How to calculate $\int_{0}^{\infty} x^{-x} \,dx$?
I am trying to solve this improper integral: $\int_{0}^{\infty} x^{-x} \,dx$.
First I replace de infinity by a another variable $y$, so: $\int_{0}^{y} x^{-x} \,dx = \int_{0}^{y} e^{\ln(x^{-x})}\,dx = \int_{0}^{y} e^{-x\ln(x)}\,dx = \int_{0}^{y} \sum_{n=0}^{\infty} \frac{(-x\ln(x))^{n}}{n!}\,dx = \sum_{n=0}^{\infty} \frac{(-1)^{n}}{n!} \int_{0}^{y} (x\ln(x))^n\, dx$.
Solving $\int (x\ln(x))^n\,dx$:
- Substitute $u=\ln(x) \implies \int u^ne^{(n+1)n}\,du $
- Substitute $v=u^{n+1} \implies \frac{1}{n+1}\int e^{(n+1)v^{\frac{1}{n+1}}}\,dv$
- Substitute $w=(n+1)^{(n+1)}v \implies \int e^{(n+1)v^{\frac{1}{n+1}}}\,dv = (n+1)^{-n-1}\int e^{w^{\frac{1}{n+1}}}\,dw$
- $\int e^{w^{\frac{1}{n+1}}}\,dw = -(n+1)(-1)^n \operatorname{\Gamma}(n+1,-w^{\frac{1}{n+1}})$
- Undo substitutions, $\int (x\ln(x))^n\,dx = \dfrac{\left(n+1\right)^{-n-1}\operatorname{\Gamma}\left(n+1,-\left(n+1\right)\ln\left(x\right)\right)}{\left(-1\right)^n}$
- $\int_{0}^{y} (x\ln(x))^n\, dx \implies \dfrac{\left(n+1\right)^{-n-1}\operatorname{\Gamma}\left(n+1,-\left(n+1\right)\ln\left(x\right)\right)}{\left(-1\right)^n} \Big|_0^y$, when $x=0$, the incomplete gamma function will be evalueate between plus infinity and plus infinity so, $\int_{0}^{y} (x\ln(x))^n\, dx = \dfrac{\left(n+1\right)^{-n-1}\operatorname{\Gamma}\left(n+1,-\left(n+1\right)\ln\left(y\right)\right)}{\left(-1\right)^n}$
- $\sum_{n=0}^{\infty} \frac{(-1)^{n}}{n!} \int_{0}^{y} (x\ln(x))^n\, dx = \sum_{n=0}^{\infty} \frac{\operatorname{\Gamma}\left(n+1,-\left(n+1\right)\ln\left(y\right)\right)}{n!(n+1)^{n+1}} = \sum_{n=1}^{\infty}\frac{Q\left(n,\ -n\ln\left(y\right)\right)}{n^n}$.
Where $Q$ is the normalized or regularized incomplete gamma function
But what's happen when $y \to \infty$? The incomplete gamma function will be evaluated between zero and minus infinity, is it valid?
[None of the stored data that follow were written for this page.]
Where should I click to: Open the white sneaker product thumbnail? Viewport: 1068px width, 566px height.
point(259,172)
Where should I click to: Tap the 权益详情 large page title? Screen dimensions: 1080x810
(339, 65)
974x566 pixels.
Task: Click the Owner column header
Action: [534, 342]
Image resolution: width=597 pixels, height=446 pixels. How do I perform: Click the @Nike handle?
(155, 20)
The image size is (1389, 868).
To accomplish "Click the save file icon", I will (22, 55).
Is there another way to find this value? Because de the improper integral converges.
See this answer/my question:
Area under $x^{-x}$ over its real domain. What is another non-integral form of $$\int_{\Bbb R^+}x^{-x}dx$$?
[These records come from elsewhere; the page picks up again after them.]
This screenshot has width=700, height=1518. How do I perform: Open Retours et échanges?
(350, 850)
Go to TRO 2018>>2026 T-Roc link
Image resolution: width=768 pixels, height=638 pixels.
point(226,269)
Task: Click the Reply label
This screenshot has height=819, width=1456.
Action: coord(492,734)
In summary, here are the results:
$$\int_{\Bbb R^+}x^{-x}dx =\\ \lim_{x\to \infty}\sum_{n\ge1}\frac{Q(n,-nx)}{n^n}= \\\lim_{b,n\to \infty}\frac bn \\\sum_{k=0}^n\left(\frac{bk}{n}\right)^{-\left(\frac{bk}{n}\right)}=\\ \sum_{n\ge1}n^{-n}-\lim_{x\to\infty}\sum_{n\ge1}(-x)^n\ _1\mathrm{\tilde F}_1(n,n+1,nx) =\\ \sum_{n\ge 1}n^{-n}-\lim_{x\to \infty}\sum_{n\ge1}\sum_{k\ge1}\frac{(-x)^n(nx)^k}{(k+n)k!n!}= \\\lim_{x\to \infty}\sum_{n\ge 1}\sum_{k=0}^{n-1}\frac{(-1)^k e^{nx} n^{k-n}x^k}{k!}$$
Here is proof of the main result and @Nikos Bagis’s representation:
$$\int^{\infty}_{0}\frac{1}{t^t}\textrm{d}t=\sum_{n\geq 1}\frac{1}{n^n}-1+\int^{1}_{0}\frac{1}{t^{t^{t^{ \ldots}}}}\textrm{d}t $$
Where appears the $\,_1 \mathrm {\tilde F}_1(a,b,z) $ Confluent Regularized Hypergeometric function , Regularized Incomplete Gamma function $Q(a,z)$, and infinite tetration
Let’s see if we can use @Rounak Sarkar’s method from here to find a sum only answer.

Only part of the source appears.